> **What is expected**: Your answer must be a word-for-word copy of the data.

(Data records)
▼

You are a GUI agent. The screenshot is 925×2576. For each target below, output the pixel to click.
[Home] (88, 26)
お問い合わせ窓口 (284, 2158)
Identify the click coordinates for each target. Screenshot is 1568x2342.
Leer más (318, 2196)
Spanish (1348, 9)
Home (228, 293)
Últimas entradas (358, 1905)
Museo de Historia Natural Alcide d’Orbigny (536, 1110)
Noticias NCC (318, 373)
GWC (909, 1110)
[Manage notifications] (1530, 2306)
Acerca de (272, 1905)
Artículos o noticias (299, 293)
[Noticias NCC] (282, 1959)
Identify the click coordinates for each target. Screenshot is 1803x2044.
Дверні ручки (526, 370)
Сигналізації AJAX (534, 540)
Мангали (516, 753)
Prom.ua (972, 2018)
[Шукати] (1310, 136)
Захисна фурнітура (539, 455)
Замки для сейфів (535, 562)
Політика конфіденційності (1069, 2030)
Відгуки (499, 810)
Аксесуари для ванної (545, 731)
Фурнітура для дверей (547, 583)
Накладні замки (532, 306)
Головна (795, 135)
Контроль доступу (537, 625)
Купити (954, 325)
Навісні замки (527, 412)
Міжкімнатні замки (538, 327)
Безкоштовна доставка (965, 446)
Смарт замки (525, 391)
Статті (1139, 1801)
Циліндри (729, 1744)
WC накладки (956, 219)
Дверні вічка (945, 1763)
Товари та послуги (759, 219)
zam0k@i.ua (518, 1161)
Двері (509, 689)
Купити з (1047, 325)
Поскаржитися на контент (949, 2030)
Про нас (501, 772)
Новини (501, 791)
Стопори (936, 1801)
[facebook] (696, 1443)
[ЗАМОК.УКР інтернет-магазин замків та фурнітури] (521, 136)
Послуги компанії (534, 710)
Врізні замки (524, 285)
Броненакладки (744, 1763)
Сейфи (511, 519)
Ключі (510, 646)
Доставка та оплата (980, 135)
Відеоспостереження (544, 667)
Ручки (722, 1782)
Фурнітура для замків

▲

> **Solution for this exercise**:
You are a GUI agent. The screenshot is 925×2576. For each target below, output the pixel to click.
[Home] (88, 26)
お問い合わせ窓口 (284, 2158)
Identify the click coordinates for each target. Screenshot is 1568x2342.
Leer más (318, 2196)
Spanish (1348, 9)
Home (228, 293)
Últimas entradas (358, 1905)
Museo de Historia Natural Alcide d’Orbigny (536, 1110)
Noticias NCC (318, 373)
GWC (909, 1110)
[Manage notifications] (1530, 2306)
Acerca de (272, 1905)
Artículos o noticias (299, 293)
[Noticias NCC] (282, 1959)
Identify the click coordinates for each target. Screenshot is 1803x2044.
Дверні ручки (526, 370)
Сигналізації AJAX (534, 540)
Мангали (516, 753)
Prom.ua (972, 2018)
[Шукати] (1310, 136)
Захисна фурнітура (539, 455)
Замки для сейфів (535, 562)
Політика конфіденційності (1069, 2030)
Відгуки (499, 810)
Аксесуари для ванної (545, 731)
Фурнітура для дверей (547, 583)
Накладні замки (532, 306)
Головна (795, 135)
Контроль доступу (537, 625)
Купити (954, 325)
Навісні замки (527, 412)
Міжкімнатні замки (538, 327)
Безкоштовна доставка (965, 446)
Смарт замки (525, 391)
Статті (1139, 1801)
Циліндри (729, 1744)
WC накладки (956, 219)
Дверні вічка (945, 1763)
Товари та послуги (759, 219)
zam0k@i.ua (518, 1161)
Двері (509, 689)
Купити з (1047, 325)
Поскаржитися на контент (949, 2030)
Про нас (501, 772)
Новини (501, 791)
Стопори (936, 1801)
[facebook] (696, 1443)
[ЗАМОК.УКР інтернет-магазин замків та фурнітури] (521, 136)
Послуги компанії (534, 710)
Врізні замки (524, 285)
Броненакладки (744, 1763)
Сейфи (511, 519)
Ключі (510, 646)
Доставка та оплата (980, 135)
Відеоспостереження (544, 667)
Ручки (722, 1782)
Фурнітура для замків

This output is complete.